P419 Clinical effectiveness and safety of first-line biologic vedolizumab as a monotherapy or combination therapy in ulcerative colitis and Crohn’s disease patients: results from the EVOLVE study

B. Bressler1, A. Yarur2, U. Kopylov3, M. Bassel4, N. Brett4, C. Colby5, C. Lopez6, S. Saha7, C. Kifnidi8, C. Agboton9, S. Adsul9, D. Demuth10, M. Luo11, S. Wang11, G.J. Mantzaris12

1Gastroenterology, St. Paul’s Hospital, Vancouver, Canada, 2Gastroenterology, Medical College of Wisconsin, Milwaukee, USA, 3Gastroenterology, Sheba Medical Center, Tel Aviv, Israel, 4Evidera, Real-World Evidence, Montreal, Canada, 5Evidera, Real-World Evidence, San Francisco, USA, 6Takeda Pharmaceuticals USA Inc., Medical Affairs, Deerfield, USA, 7Takeda Canada Inc., Medical Affairs, Oakville, Canada, 8Takeda Hellas S.A, Medical Affairs, Athens, Greece, 9Takeda Pharmaceuticals International AG, Global Medical Affairs, Zurich, Switzerland, 10Takeda Pharmaceuticals International, Evidence Generation and Publications, Singapore, Singapore, 11Takeda Pharmaceuticals International, Global Outcomes Research, Boston, USA, 12Evangelismos Hospital, Gastroenterology, Athens, Greece

Background

There is little long-term research (≥12 months) in ulcerative colitis (UC) and Crohn’s disease (CD) patients investigating the impact on clinical effectiveness of combined (combo) therapy of vedolizumab (VDZ) plus immunomodulators/immunosuppressants (IMMs) compared with VDZ monotherapy. Research suggests the use of concomitant aminosalicylates [5-ASAs] in UC may not bolster effectiveness.

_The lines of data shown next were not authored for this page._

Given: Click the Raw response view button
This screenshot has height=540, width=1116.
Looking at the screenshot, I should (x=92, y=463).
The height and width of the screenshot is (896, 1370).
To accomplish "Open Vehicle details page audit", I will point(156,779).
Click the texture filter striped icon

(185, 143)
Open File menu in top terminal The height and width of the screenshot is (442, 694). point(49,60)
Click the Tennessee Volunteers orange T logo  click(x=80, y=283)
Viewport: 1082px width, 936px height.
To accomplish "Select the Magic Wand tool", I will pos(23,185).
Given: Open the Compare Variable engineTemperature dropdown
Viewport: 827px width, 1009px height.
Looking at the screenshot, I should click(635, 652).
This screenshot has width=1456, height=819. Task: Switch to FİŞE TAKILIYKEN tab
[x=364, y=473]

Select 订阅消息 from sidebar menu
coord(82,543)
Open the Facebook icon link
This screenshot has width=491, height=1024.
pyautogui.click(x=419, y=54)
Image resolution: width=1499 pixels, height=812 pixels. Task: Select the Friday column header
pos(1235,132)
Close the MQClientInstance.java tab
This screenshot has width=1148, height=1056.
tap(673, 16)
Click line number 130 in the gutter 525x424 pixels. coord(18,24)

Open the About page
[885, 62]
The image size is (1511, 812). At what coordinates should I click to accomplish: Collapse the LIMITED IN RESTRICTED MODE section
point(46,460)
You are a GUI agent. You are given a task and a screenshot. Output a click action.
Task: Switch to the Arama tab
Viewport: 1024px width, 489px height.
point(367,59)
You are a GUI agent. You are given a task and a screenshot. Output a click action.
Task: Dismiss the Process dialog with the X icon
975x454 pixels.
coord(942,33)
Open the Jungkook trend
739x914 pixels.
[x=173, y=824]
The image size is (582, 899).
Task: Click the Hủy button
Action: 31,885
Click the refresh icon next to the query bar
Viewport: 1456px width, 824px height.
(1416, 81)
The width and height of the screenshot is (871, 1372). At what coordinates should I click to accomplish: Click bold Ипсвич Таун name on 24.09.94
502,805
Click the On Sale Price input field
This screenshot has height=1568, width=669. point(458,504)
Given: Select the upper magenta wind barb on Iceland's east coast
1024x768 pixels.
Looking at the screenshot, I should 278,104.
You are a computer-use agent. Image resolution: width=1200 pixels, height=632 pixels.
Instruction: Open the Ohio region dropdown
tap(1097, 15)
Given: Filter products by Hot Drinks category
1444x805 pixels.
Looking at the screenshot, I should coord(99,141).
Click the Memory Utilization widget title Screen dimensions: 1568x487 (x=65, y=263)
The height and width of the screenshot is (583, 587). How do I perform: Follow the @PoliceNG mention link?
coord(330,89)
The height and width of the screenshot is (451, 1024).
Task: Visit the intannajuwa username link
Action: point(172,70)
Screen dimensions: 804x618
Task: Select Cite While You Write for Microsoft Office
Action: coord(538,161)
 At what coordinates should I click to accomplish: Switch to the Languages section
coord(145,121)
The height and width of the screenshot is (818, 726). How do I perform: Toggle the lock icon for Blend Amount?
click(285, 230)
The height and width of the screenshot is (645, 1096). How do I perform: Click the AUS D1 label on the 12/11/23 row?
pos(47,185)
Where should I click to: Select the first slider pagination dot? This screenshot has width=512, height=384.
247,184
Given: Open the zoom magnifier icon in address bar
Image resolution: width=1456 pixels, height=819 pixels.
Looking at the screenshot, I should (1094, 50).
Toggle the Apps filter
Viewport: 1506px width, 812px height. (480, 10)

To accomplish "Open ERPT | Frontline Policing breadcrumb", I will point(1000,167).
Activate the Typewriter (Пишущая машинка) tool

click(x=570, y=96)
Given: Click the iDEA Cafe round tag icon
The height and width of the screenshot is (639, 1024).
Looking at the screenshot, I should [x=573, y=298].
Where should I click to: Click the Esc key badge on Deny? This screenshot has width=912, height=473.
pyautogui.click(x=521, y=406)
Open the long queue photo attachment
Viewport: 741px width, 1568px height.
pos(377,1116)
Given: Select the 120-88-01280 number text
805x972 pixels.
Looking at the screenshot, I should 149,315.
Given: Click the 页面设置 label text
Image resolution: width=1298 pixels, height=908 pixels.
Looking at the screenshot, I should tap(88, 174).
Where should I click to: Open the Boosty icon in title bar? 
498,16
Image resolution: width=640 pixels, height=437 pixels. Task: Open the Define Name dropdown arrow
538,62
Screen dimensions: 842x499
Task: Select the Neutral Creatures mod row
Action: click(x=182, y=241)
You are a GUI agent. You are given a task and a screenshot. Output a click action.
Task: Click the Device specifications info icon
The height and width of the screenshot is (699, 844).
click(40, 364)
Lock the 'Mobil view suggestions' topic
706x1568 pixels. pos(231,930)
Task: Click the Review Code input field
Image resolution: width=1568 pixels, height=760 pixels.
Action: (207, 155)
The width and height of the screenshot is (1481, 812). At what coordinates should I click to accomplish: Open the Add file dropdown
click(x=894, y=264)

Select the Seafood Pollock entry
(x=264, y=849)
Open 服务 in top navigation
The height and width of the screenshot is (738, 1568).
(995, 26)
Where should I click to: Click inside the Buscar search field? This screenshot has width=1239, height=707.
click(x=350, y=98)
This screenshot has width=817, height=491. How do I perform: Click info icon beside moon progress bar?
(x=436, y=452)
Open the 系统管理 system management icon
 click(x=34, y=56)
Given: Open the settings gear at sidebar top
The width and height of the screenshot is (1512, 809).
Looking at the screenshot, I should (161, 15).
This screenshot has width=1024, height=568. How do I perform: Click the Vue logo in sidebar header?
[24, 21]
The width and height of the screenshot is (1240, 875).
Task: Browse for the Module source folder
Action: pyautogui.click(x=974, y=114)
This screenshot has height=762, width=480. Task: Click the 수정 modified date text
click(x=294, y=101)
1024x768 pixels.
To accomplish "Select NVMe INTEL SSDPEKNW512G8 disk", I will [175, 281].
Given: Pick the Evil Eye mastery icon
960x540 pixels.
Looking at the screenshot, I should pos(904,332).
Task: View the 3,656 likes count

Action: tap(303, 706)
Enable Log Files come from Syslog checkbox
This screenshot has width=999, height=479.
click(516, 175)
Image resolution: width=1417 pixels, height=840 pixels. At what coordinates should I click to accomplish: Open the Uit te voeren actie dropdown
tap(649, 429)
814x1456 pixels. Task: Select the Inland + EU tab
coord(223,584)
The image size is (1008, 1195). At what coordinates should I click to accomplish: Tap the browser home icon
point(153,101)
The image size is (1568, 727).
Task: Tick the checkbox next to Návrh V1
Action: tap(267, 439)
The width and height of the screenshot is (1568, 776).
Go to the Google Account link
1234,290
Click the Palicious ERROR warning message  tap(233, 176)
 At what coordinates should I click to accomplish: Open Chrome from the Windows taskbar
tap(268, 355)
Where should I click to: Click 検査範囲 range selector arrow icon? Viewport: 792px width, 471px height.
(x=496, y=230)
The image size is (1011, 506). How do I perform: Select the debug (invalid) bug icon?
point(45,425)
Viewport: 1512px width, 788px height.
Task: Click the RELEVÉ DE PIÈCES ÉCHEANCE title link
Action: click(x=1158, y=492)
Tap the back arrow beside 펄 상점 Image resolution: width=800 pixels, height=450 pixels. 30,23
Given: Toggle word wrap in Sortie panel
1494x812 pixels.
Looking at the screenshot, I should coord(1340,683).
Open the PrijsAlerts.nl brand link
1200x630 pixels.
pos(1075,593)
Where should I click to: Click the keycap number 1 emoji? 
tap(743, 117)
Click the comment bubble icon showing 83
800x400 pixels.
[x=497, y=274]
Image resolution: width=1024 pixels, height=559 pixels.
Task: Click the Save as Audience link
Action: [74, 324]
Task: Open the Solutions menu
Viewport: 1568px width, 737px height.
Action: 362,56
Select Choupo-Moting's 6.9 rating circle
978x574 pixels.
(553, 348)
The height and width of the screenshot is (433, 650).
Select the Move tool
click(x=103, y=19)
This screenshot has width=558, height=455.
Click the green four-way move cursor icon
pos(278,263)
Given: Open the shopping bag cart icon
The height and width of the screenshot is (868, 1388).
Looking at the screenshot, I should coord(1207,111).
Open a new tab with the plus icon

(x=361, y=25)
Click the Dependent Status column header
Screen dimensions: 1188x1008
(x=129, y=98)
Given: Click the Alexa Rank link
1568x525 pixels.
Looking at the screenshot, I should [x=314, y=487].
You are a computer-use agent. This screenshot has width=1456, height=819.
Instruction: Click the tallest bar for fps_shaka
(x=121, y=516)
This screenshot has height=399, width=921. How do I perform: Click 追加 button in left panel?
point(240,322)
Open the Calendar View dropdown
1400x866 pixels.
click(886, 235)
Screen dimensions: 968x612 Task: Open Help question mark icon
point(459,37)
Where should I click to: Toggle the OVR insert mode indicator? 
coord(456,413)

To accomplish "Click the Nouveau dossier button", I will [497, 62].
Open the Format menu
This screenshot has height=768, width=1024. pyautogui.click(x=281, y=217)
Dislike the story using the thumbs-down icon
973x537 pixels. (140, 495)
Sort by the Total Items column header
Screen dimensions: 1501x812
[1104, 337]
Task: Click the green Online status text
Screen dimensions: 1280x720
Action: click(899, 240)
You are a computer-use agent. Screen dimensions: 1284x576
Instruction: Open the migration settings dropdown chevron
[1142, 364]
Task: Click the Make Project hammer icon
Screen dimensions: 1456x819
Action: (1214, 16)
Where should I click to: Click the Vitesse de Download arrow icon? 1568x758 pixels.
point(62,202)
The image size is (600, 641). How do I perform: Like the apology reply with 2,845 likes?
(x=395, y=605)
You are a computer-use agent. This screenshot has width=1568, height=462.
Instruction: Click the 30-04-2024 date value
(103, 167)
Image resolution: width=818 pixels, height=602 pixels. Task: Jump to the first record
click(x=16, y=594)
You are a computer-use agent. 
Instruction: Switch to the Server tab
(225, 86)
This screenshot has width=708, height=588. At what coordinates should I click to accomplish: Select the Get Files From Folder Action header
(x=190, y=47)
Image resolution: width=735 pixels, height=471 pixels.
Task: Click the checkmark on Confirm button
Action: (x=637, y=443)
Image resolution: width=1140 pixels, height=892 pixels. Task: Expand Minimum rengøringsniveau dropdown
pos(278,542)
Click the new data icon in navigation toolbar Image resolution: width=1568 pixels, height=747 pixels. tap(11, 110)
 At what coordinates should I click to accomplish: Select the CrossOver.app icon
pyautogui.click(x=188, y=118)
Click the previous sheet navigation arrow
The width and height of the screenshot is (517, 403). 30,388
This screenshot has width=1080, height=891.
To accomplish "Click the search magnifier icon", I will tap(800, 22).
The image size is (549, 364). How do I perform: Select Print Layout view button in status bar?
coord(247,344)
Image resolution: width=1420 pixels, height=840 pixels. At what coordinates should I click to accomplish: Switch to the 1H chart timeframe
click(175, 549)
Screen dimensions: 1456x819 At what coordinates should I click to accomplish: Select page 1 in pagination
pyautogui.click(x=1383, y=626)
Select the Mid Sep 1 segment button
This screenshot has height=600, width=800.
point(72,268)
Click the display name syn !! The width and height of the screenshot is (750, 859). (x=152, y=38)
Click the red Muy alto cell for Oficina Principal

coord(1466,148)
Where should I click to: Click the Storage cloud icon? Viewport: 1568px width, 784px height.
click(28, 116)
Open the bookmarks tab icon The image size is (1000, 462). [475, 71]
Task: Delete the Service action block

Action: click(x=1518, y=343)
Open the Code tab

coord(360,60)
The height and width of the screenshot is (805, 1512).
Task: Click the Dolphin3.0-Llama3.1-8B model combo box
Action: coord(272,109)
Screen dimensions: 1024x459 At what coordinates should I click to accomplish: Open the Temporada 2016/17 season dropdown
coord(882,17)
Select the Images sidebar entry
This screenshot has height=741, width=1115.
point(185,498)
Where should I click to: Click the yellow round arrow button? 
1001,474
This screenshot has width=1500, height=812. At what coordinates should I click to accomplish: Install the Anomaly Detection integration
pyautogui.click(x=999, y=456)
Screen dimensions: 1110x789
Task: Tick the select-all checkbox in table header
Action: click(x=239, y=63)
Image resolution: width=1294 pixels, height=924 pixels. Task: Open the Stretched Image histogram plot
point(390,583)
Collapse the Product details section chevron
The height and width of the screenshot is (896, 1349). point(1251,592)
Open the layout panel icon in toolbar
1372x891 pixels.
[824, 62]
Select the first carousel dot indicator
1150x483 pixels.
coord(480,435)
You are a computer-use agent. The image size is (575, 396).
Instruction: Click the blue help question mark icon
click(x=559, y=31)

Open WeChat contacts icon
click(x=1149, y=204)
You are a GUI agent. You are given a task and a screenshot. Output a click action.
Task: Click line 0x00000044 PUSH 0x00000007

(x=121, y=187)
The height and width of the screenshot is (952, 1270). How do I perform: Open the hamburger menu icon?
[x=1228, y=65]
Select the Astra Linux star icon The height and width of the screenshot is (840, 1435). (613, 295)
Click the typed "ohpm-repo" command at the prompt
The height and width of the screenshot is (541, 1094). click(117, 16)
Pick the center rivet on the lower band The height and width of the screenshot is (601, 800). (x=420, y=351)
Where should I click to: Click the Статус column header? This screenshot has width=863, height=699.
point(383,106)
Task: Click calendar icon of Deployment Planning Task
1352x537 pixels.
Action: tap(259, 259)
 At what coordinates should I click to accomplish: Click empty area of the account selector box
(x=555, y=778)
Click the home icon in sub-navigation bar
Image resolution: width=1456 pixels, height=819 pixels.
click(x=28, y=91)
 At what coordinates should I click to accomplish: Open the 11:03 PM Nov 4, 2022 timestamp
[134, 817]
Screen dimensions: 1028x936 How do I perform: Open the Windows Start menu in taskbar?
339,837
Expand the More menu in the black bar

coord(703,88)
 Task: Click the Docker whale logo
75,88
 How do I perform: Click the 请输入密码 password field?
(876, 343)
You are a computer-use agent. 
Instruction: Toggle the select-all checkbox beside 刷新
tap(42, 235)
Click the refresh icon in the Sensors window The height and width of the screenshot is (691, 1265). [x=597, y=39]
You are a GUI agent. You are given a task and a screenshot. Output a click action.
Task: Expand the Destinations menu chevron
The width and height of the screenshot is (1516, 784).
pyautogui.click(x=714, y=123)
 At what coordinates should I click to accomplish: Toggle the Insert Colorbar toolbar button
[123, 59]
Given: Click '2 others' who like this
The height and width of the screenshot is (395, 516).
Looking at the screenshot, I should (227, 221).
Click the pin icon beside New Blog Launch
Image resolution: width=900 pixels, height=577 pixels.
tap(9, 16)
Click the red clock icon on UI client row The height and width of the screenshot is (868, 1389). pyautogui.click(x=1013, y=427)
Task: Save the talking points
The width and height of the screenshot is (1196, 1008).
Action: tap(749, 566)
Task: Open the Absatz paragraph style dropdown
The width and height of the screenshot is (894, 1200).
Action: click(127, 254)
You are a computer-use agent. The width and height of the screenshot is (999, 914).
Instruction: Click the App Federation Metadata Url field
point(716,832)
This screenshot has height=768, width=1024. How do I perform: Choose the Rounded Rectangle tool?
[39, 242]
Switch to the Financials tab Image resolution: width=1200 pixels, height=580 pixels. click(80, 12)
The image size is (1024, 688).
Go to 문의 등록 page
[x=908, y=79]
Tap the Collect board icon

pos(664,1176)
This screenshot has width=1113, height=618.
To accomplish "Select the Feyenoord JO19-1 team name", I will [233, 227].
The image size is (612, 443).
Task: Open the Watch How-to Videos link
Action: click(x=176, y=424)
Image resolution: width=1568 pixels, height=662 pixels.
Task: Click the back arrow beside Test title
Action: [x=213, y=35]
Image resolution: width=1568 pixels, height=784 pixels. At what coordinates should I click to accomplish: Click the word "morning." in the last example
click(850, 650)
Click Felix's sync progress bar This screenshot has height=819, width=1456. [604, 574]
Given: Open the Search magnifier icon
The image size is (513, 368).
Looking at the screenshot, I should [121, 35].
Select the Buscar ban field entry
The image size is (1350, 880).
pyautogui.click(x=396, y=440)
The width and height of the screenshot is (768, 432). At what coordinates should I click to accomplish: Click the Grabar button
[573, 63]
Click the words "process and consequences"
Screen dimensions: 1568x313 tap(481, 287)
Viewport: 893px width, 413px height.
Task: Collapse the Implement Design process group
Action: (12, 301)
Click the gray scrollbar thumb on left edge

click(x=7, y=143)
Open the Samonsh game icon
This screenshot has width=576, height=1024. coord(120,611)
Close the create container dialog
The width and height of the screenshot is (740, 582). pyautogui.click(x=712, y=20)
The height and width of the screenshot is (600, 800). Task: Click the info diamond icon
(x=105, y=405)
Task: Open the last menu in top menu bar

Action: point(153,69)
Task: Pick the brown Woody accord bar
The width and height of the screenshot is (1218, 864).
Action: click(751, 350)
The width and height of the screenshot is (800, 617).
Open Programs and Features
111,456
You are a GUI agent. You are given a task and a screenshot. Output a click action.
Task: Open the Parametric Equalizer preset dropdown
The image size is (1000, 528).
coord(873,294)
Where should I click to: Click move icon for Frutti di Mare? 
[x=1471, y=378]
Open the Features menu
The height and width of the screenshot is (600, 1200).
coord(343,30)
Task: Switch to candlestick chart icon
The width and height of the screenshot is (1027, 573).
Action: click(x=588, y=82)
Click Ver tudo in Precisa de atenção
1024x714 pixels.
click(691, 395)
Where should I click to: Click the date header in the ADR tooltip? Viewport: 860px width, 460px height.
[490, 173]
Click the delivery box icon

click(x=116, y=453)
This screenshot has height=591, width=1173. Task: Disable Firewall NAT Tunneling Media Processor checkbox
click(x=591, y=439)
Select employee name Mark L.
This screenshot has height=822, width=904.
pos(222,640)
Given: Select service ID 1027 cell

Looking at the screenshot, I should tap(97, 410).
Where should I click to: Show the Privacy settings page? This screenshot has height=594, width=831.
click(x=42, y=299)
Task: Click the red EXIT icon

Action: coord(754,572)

Finally, it is unclear if the safety profile differs between VDZ monotherapy and combo therapy. This study described clinical effectiveness and safety outcomes in patients with UC or CD treated with first-line biologic VDZ as monotherapy or combo therapy with IMMs or 5-ASAs (UC only).

Methods

This was a real-world, multi-country (Canada, Greece and the USA), retrospective chart review study of biologic-naïve UC and CD patients (≥18 years old) treated with VDZ (initiated Tx May 2014–March 2018). Data were collected from Tx initiation to the earliest of death and chart abstraction date. Cumulative rates of clinical effectiveness outcomes over 24 months (Tx persistence, clinical response and clinical remission) were estimated using the Kaplan-Meier method with unadjusted comparisons conducted using the log-rank test. Clinical response and remission were assessed from standard disease measures reported in medical records. Analyses of unadjusted incidence rates (per 100 person-years [PYs]) of disease exacerbations, disease-related surgeries, serious adverse events (SAEs) and serious infections (SIs) were performed. For these analyses in monotherapy vs. VDZ+IMMs, UC and CD patients were combined due to restrictions of sample size and a number of events.

Results

This analysis included 318 patients treated with VDZ (monotherapy: UC = 53, CD = 108; VDZ+IMMs: UC = 22, CD = 24; VDZ+5-ASAs: UC = 111). There were no observed differences in age, sex or disease duration between patients on monotherapy vs. VDZ+IMMs or vs. VDZ+5-ASAs. Data trends in effectiveness outcomes were similar in monotherapy vs. VDZ+IMMs over 24 months (Figure 1). Tx persistence (monotherapy: 71.6%; VDZ+5-ASAs: 82.7%; p = 0.40), clinical remission (monotherapy: 54.3%; VDZ+5-ASAs: 87.7%; p = 0.37) and clinical response (monotherapy: 81.7%; VDZ+5-ASAs: 92.2%; p = 0.54) were also similar between monotherapy and VDZ+5-ASAs over 24 months. Safety outcomes were similar between groups (Figure 2).

Conclusion

Though sample sizes were small, the unadjusted trends in the results of this long-term real-world study suggest that biologic-naïve UC or CD patients treated with VDZ alone may have similar clinical effectiveness outcomes to patients receiving VDZ+IMMs. Trends in data also suggest that in patients with UC, VDZ+5-ASAs may not be more effective than VDZ alone.